David at the department picnic

“Dr. Swanson was a gracious and talented colleague and scholar who had a progressive vision for academic computing and advanced data analytics at the University of Nebraska.” 

—Steven M. Barlow, Corwin Moore professor and Center for Brain, Biology, and Behavior associate director

“David had a vision of ‘high performance computing for all’ that was unparalleled. He built a world-class computing facility in Nebraska where researchers (and educators) from across disciplines could perform their work seamlessly and efficiently. This facility has become a model and the envy of other universities. When I first talked to David about moving my software engineering research to the Holland facilities, I was unsure it made sense, because I was used to having control over my own computing resources and wanted to make sure that my students and I could continue being productive during times of heavy use and deadlines and that we could customize and add software as needed. But David knew his vision was right. Ten years later I look back and can’t believe I ever questioned this idea. My group became one of Holland’s heavy computational users and depended on him and his team for all of our research computing needs. This was due to David’s tireless customer-focused approach. He mentored and built a team of highly capable, user-oriented staff who were always willing to sit down with my students and me and solve problems, customize solutions and simply provide amazing support. When I had a challenging problem, David always made time to discuss it and would see it as an opportunity to build new resources. He was always thinking one step ahead. And he loved to show off his resources to others. On several occasions I called him at the last minute to get an ad-hoc tour of the facilities for an important UNL visitor. And he was always able to find someone to do this on the fly. Years of successful research and a multitude of publications can be credited to him and his team. I also used his computing resources in my classes, again a place where David saw an opportunity to spread the resources out for all of Nebraska and would provide class accounts on his system. As a person and colleague, David was simply one of the most likeable faculty members in our department. He cared about his students and workers, always had a calm temperament, and was simply an amazing person. He was able to talk to people, no matter what their background or expertise. He will be dearly missed. David always made us feel as if we were his most important customers.”
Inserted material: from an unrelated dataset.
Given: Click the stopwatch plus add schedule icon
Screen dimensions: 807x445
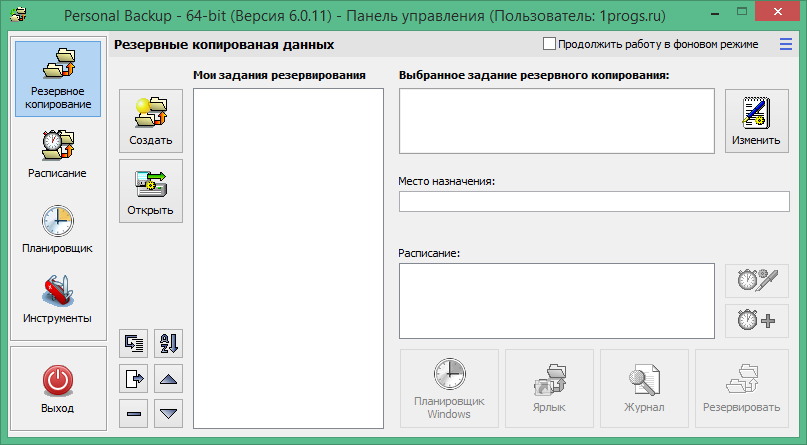Looking at the screenshot, I should click(x=756, y=321).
—Myra Cohen, emeritus professor (currently professor at Iowa State)

“Dave and I knew each other since he came to Nebraska. We would often meet at high performance computing conferences. We talked about the various differences between cluster and grid computing. When we meet at those conferences, he would argue that all students, especially CSE students, should know how to work on HPC. Dave had a great sense of humor and loved his wife and children very much. I will miss him a great deal.”
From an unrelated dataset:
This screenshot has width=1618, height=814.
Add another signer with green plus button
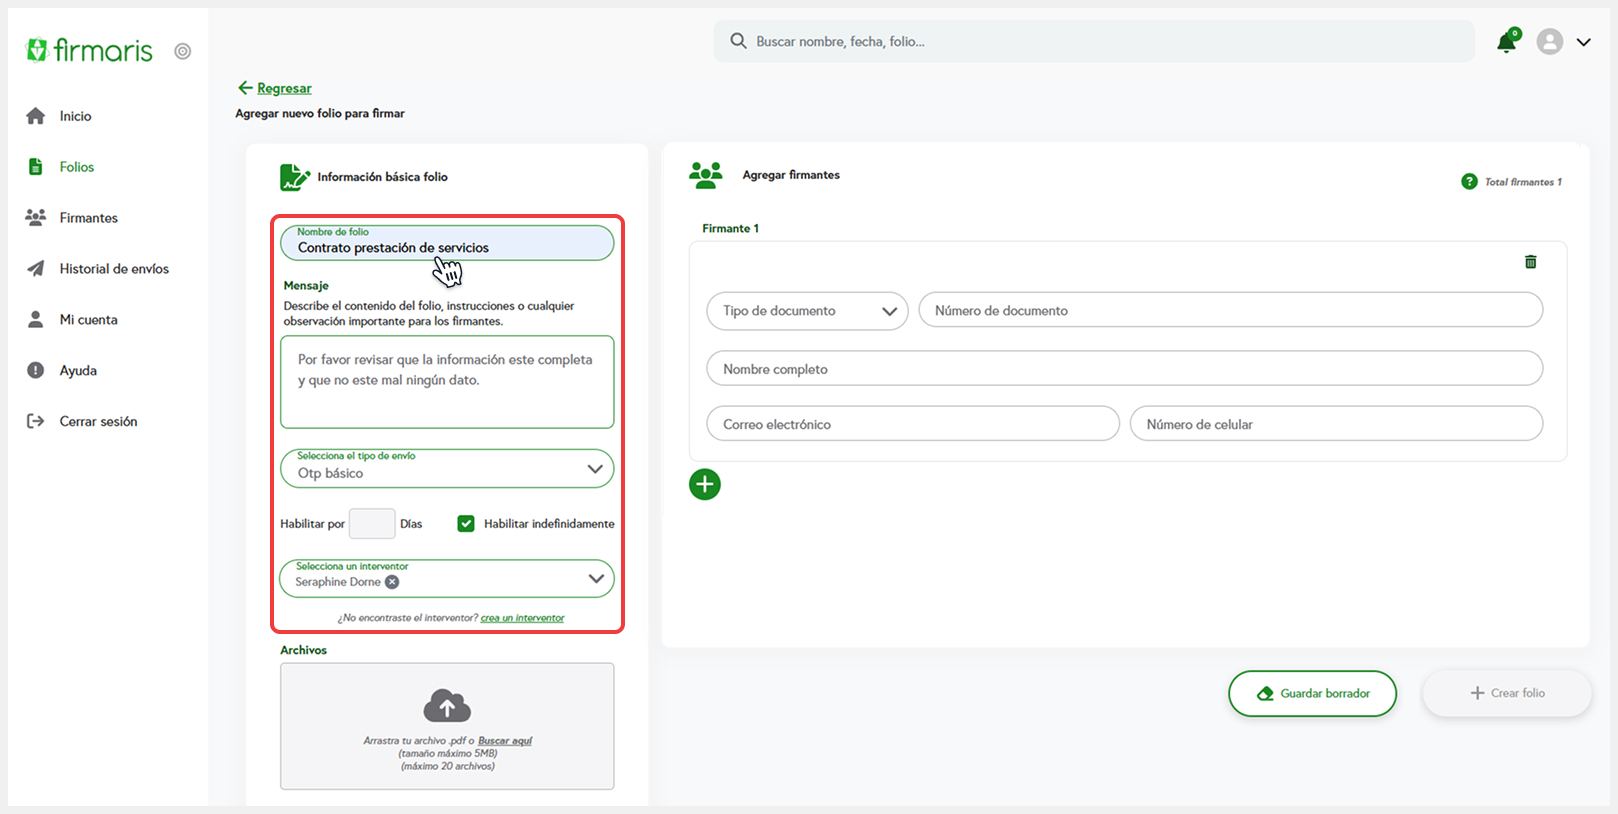705,485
—Don Costello, emeritus associate professor

“I am deeply saddened by David’s tragic passing. The work of so many at UNL was made possible and made better by partnering with Holland Computing Center under David’s leadership. I greatly appreciated his contributions as a colleague, but more, I enjoyed and will greatly miss the kindness and sense of humor he brought to every interaction with him. My heart goes out to his family.”

—Jennifer Mize Nelson, Ph.D., director of research strategy and infrastructure, Office of Research and Economic Development

I'm incredibly saddened by the loss of David. I will miss his great sense of humor, his incredibly diverse knowledge, and his kind-hearted concern for all people. I am incredibly thankful for his support for me and my research group as the director of theHolland Computing Center.”